The document then addresses the claim that Trump’s phone call last month to Georgia Secretary of State Brad Raffensperger, in which the former president urged Georgia officials to do more to investigate fraud, constituted pressure to “subvert the certification of the results,” and that in context “President Trump was expressing his opinion that if the evidence was carefully examined one would ‘find that you have many (ballots) that aren’t even signed and you have many that are forgeries.’”

“It is denied that President Trump ever endangered the security of the United States and its institutions of Government,” it continues. “It is denied he threatened the integrity of the democratic system, interfered with the peaceful transition of power, and imperiled a coequal branch Government. It is denied he betrayed his trust as President, to the manifest injury of the people of the United States. Rather, the 45th President of the United States performed admirably in his role as president, at all times doing what he thought was in the best interests of the American people.”

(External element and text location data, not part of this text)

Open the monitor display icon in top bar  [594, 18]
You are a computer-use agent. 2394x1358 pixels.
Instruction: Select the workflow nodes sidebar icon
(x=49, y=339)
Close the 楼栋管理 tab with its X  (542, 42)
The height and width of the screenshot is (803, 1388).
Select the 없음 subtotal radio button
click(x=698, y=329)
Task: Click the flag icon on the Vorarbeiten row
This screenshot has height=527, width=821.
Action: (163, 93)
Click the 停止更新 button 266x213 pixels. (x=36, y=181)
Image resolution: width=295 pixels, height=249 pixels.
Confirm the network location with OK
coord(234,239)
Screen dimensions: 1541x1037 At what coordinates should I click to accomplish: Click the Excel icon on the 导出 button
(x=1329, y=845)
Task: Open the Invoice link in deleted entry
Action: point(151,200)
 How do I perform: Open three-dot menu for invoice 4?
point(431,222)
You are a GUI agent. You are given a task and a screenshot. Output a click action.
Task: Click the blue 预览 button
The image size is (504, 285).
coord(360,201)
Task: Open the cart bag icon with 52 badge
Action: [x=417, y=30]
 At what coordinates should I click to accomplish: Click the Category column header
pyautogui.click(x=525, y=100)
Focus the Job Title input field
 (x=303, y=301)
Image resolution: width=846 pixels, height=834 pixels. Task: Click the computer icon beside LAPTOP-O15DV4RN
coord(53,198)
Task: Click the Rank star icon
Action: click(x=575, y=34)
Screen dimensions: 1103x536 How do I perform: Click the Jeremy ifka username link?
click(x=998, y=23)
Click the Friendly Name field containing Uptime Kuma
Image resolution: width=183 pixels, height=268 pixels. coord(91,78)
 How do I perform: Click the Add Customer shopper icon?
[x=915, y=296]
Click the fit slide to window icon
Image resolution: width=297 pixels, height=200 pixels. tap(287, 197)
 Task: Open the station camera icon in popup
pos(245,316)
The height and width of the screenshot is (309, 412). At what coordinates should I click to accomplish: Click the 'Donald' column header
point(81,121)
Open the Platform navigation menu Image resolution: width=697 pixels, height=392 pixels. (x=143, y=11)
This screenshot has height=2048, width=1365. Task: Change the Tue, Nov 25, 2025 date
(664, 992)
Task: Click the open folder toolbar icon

After responding to the charges, Trump’s attorneys counter with a few of their own, including that the House of Representatives “deprived the 45th President of due process of law in rushing to issue the Article of Impeachment” without investigation or committee review, and that, instead of Chief Justice John Roberts presiding over the Senate trial, it is “being supervised by a partisan member of the Senate with a long history of public remarks adverse to the 45th President,” Sen. Patrick Leahy (D-Vermont).

While questions remain over how long the Senate impeachment trial will last (and how long it will interfere with Biden’s legislative agenda), a Trump conviction is not expected. All but five Senate Republicans voted to dismiss the trial as unconstitutional, and while those 45 Republicans were too few to end impeachment then and there, an additional 12 of those Republicans would have to turn on Trump in order to provide the 67 votes necessary for conviction.